We sat on the terrace afterwards until about four o'clock. In Egypt all roads lead to Shepheard's and the coming and going of its patrons, who include members of every nation under the sun, together with the colourful street-scene below, provides a fascinating spectacle which always makes one want to linger there unless one had urgent work to to.

It was Harry who suggested that Sylvia must soon be back and that we might stroll along to the Continental so as to be there when she got in.

The two hotels are in the same street and only a few hundred yards apart so a few minutes later we had exchanged the terrace at Shepheard's for the terrace at the Continental. Sylvia had not returned and we ordered tea.

It was getting on for five o'clock, I think, when we first became vaguely anxious. Three and a half hours seemed a long
time for an interview with the police and as Sylvia had intended lunching with us it was reasonable certain that she would get in touch with us as soon as she was free. It occurred to me that I might have received only a portion of her message and that something about meeting us later somewhere might not have reached me, so I went inside to the hall-porter's desk and made him repeat it to me in person.

I found that the message had been given to me just as she had given it to him and he was quite clear about what had happened.
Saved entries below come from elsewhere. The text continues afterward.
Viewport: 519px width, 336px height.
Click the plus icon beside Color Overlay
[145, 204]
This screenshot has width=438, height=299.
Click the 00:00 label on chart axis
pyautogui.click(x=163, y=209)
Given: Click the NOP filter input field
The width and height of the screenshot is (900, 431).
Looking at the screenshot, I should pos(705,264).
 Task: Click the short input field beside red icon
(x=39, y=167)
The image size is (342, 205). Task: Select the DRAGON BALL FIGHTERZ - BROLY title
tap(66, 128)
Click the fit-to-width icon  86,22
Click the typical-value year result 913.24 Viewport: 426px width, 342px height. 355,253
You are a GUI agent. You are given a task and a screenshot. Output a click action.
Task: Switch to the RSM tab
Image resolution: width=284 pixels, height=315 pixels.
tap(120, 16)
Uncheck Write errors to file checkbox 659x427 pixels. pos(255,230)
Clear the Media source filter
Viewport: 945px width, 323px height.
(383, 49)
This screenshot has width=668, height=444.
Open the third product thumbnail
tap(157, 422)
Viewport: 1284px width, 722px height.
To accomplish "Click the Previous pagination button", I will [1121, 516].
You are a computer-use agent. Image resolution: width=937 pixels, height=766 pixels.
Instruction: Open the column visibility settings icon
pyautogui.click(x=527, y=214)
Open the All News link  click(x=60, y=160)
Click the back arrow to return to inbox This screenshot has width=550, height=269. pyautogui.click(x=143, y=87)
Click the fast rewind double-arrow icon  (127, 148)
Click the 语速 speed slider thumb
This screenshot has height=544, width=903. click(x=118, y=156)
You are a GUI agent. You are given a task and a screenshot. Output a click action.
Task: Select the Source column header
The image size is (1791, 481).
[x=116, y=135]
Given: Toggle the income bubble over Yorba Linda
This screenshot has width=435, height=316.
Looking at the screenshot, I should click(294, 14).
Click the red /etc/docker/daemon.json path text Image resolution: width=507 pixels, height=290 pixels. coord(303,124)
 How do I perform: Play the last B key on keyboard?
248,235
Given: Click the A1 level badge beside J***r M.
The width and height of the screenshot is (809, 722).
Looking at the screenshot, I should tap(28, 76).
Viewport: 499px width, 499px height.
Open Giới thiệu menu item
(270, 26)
She had come in at about ten minutes past one and gone up to her room. At half-past a police officer had come in and enquired for her. She had come down in the lift a few minutes later and the two of them held a short conversation together within sight of the porter's desk; after which she had given him the message to be telephoned to me and gone off with the
bimbashi
.

There was nothing particularly queer about that: it was only the length of time she had been away which puzzled me somewhat and I decided to ring up and find out if she was still at Police Headquarters.

After a little delay I managed to get on to Essex Pasha and to my surprise he knew nothing whatever about the matter. He said that he had certainly not sent for Sylvia and he knew of no reason why anyone else should have done so; but he promised to make inquiries at once and ring me back as quickly as he could.

When he rang through again it was quite evident that he was as worried as I was.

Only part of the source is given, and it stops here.